Given the length of the Roundtable (about an hour and a half), it is not possible for me to provide a full discussion of the content as it unfolded. The video will undoubtedly be published by the AHA Society sometime in the future. If there was one theme to characterize the dialogue, it would be to identify Hamilton’s positive role as the stalwart partner of George Washington in establishing the nation’s independence, in contrast to the all-too-prevalent myths[2] about his personal and political role in U.S. history.

To simplify the presentation, I will discuss the contributions of each of the scholars, both from their opening remarks and the responses to questions which I found most interesting. Each was introduced by Society Villavicencio, who asked one or two questions, after which Scholet led the discussion. The scholars were introduced in alphabetical order.

Richard Brookhiser

Richard Brookhiser, a senior editor of the National Review, is credited with starting the Hamilton revival in 1999, with the publication of his book Alexander Hamilton, American.
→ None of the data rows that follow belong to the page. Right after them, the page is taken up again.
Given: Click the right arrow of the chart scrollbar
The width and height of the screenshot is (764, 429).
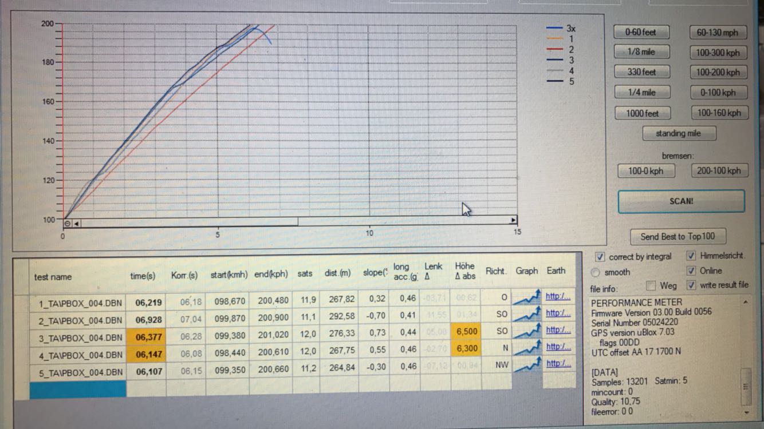Looking at the screenshot, I should 513,220.
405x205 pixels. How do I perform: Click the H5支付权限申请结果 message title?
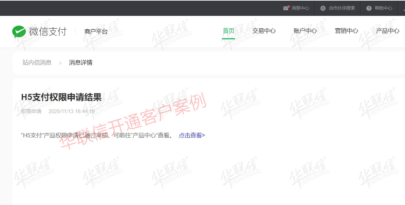(61, 97)
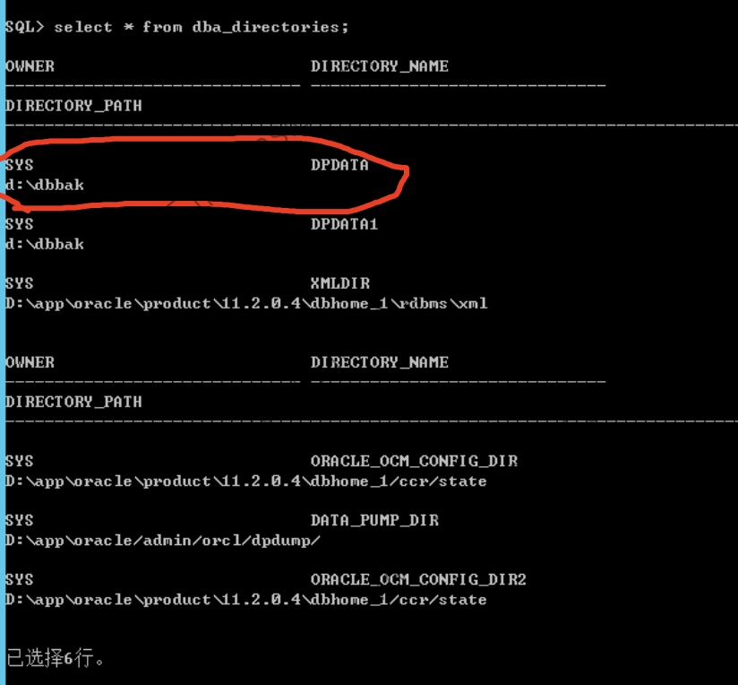Select the circled DPDATA directory name
The width and height of the screenshot is (738, 685).
pyautogui.click(x=339, y=165)
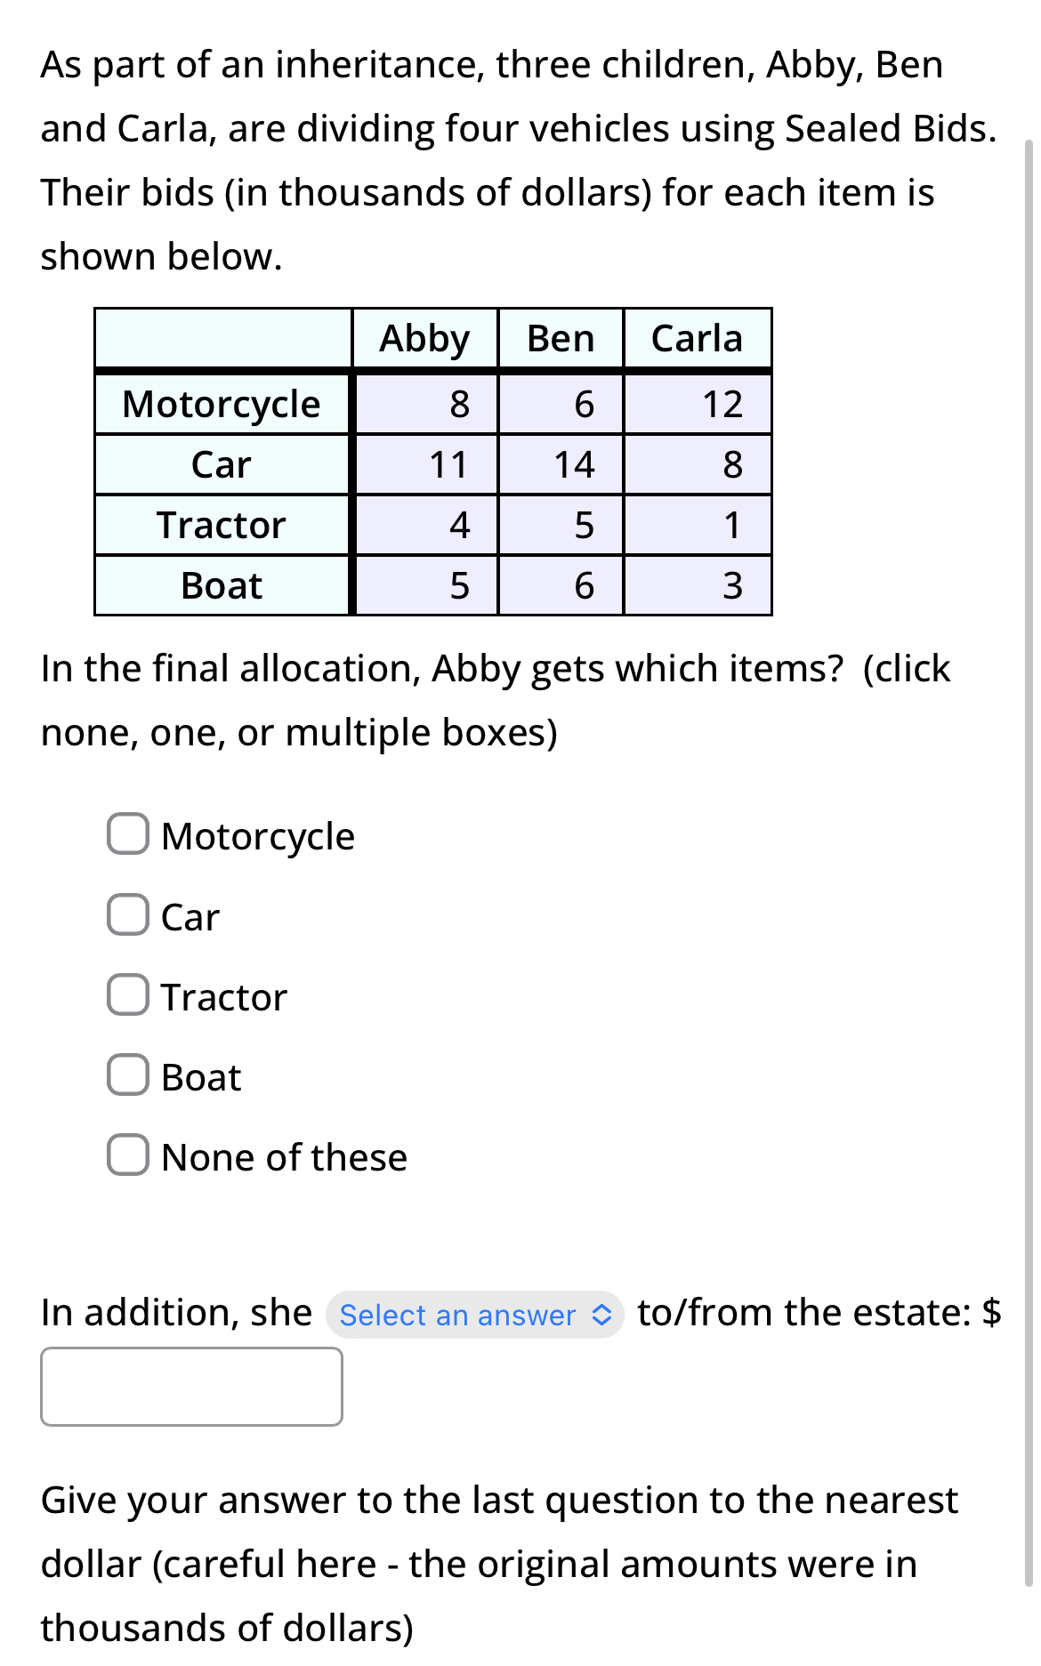This screenshot has width=1041, height=1666.
Task: Click Abby's bid of 11 for Car
Action: click(450, 465)
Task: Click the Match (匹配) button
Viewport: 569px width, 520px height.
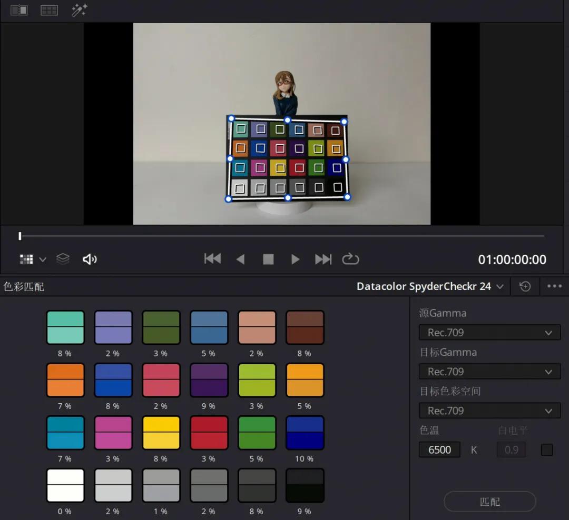Action: click(489, 502)
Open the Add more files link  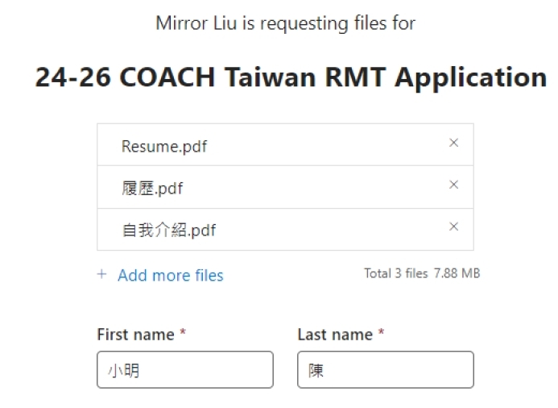[x=171, y=276]
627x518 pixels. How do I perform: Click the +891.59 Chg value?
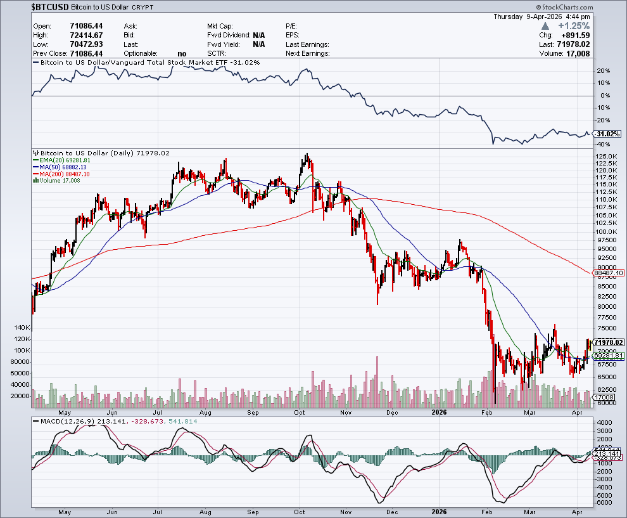574,36
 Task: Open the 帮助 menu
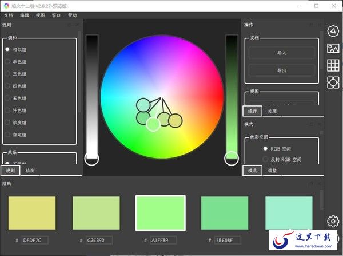[72, 15]
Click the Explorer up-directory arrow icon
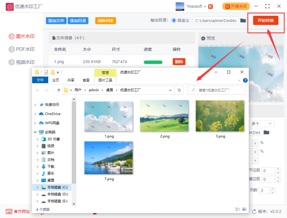Viewport: 287px width, 218px height. pyautogui.click(x=58, y=90)
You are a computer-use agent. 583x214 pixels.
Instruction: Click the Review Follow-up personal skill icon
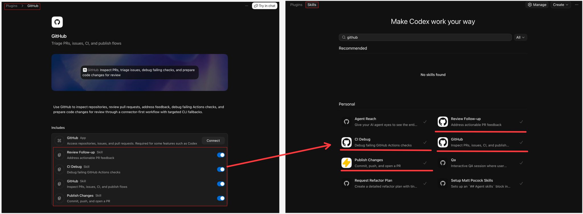(x=443, y=122)

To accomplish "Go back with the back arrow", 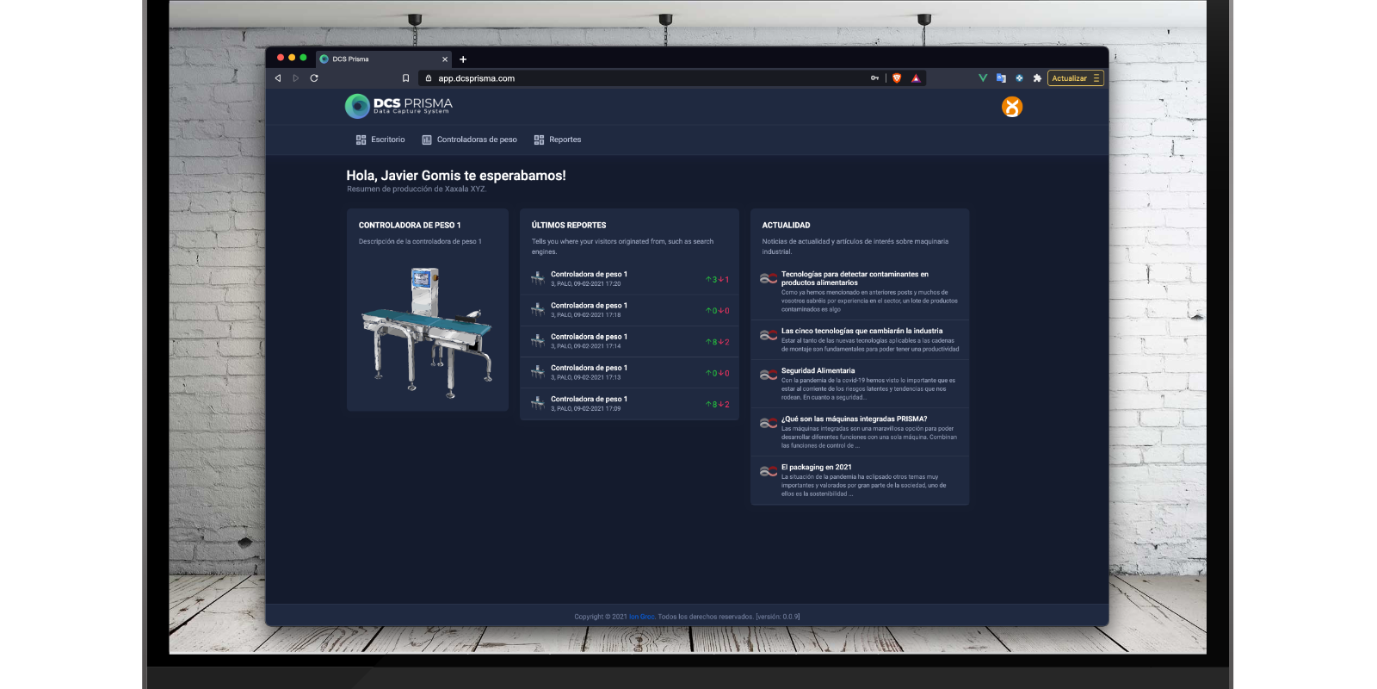I will point(278,78).
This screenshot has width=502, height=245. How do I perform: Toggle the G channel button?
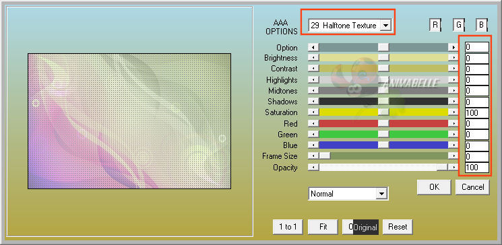458,25
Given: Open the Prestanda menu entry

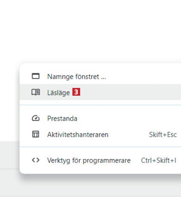Looking at the screenshot, I should pyautogui.click(x=100, y=119).
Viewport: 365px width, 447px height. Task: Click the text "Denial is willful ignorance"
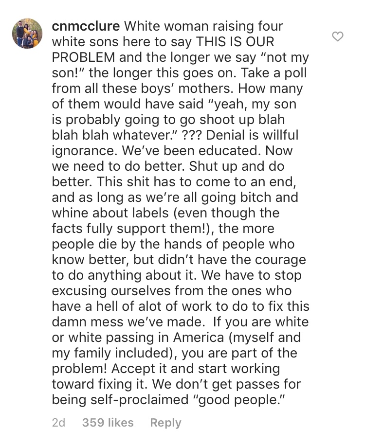coord(175,143)
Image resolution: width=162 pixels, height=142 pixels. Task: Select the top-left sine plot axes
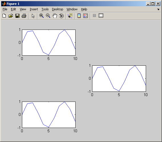point(49,42)
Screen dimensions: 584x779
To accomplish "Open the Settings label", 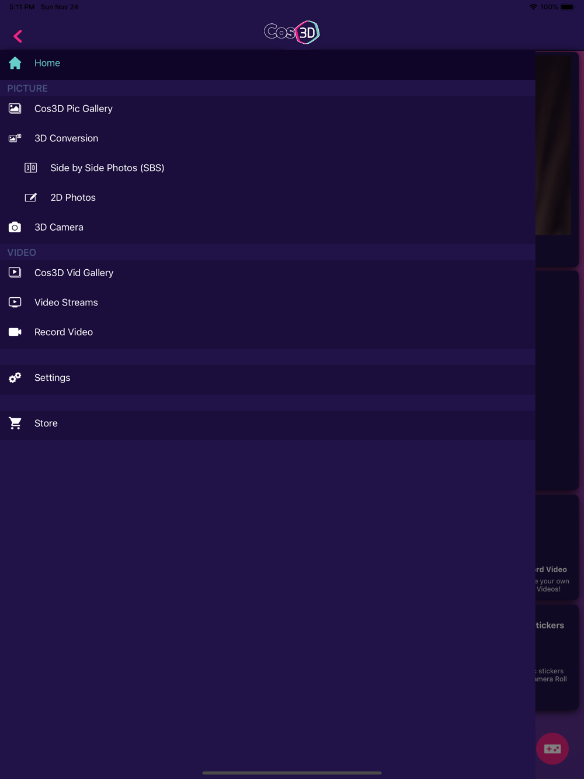I will (52, 378).
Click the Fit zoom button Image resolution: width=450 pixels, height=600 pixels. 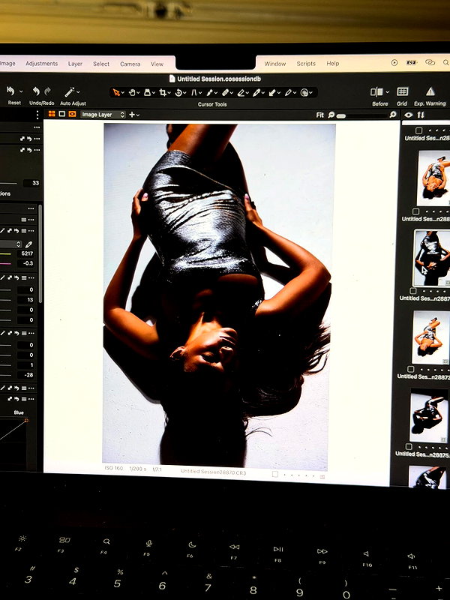click(320, 115)
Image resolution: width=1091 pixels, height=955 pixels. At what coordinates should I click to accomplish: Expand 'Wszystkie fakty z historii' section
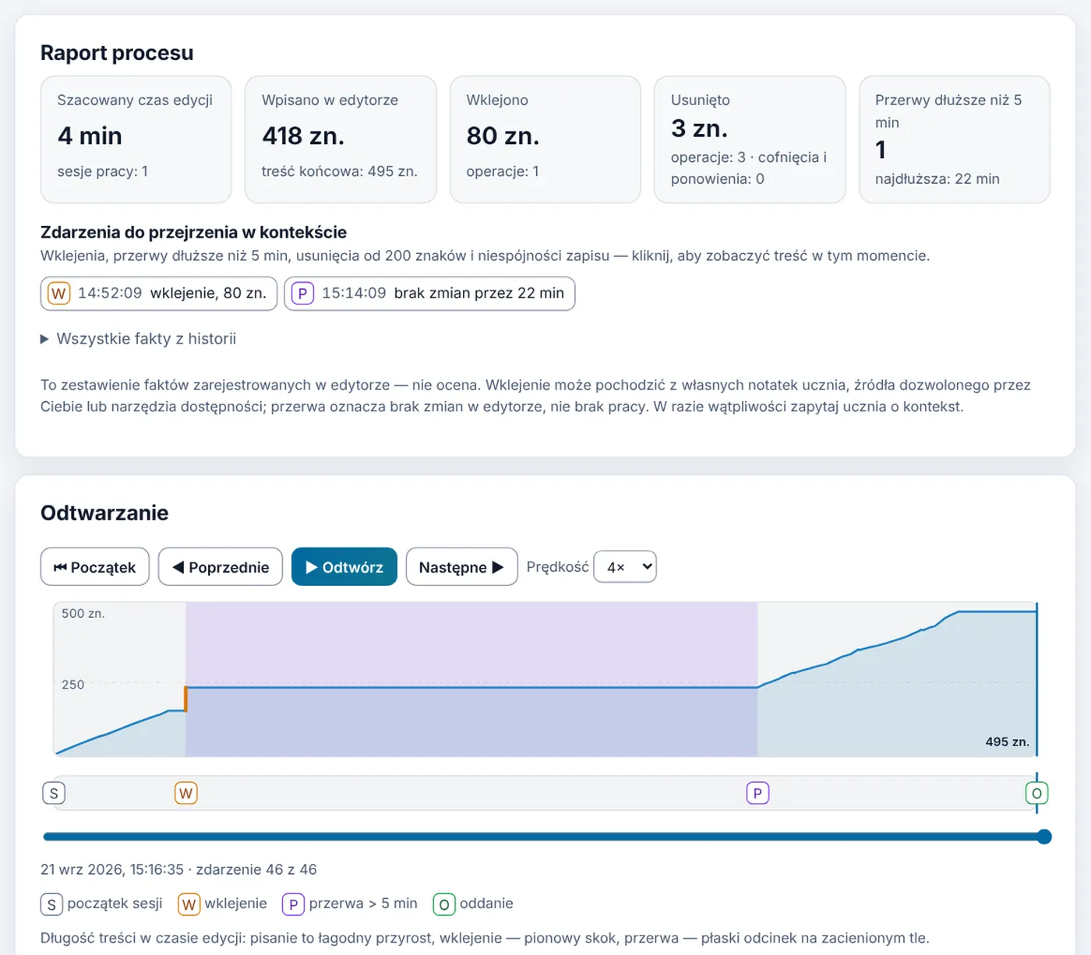pos(139,339)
He also curated the renowned 2004 exhibition on Alexander Hamilton at the New York Historical Society.

Brookhiser noted that he was inspired to study and write about Hamilton after writing a book about George Washington in 1996. It seemed the logical next step. Hamilton’s partnership with Washington lasted to the end of Washington’s life. Brookhiser relayed the story of how Washington reacted when the newspaper wars between Hamilton and Jefferson broke out in 1792. Washington wrote to both men to tell them to stop it: Hamilton, who had been writing under a pseudonym, said he would stop if Jefferson ceased his attacks on him and the Administration; Jefferson, who had set up a newspaper as a specific vehicle for such attacks, claimed he had nothing to do with the vitriol, but was glad that Hamilton was being exposed for the character he was.  No wonder Washington chose Hamilton, Brookhiser said. Overall, Brookhiser attributed his attraction to Hamilton by the drama of his life.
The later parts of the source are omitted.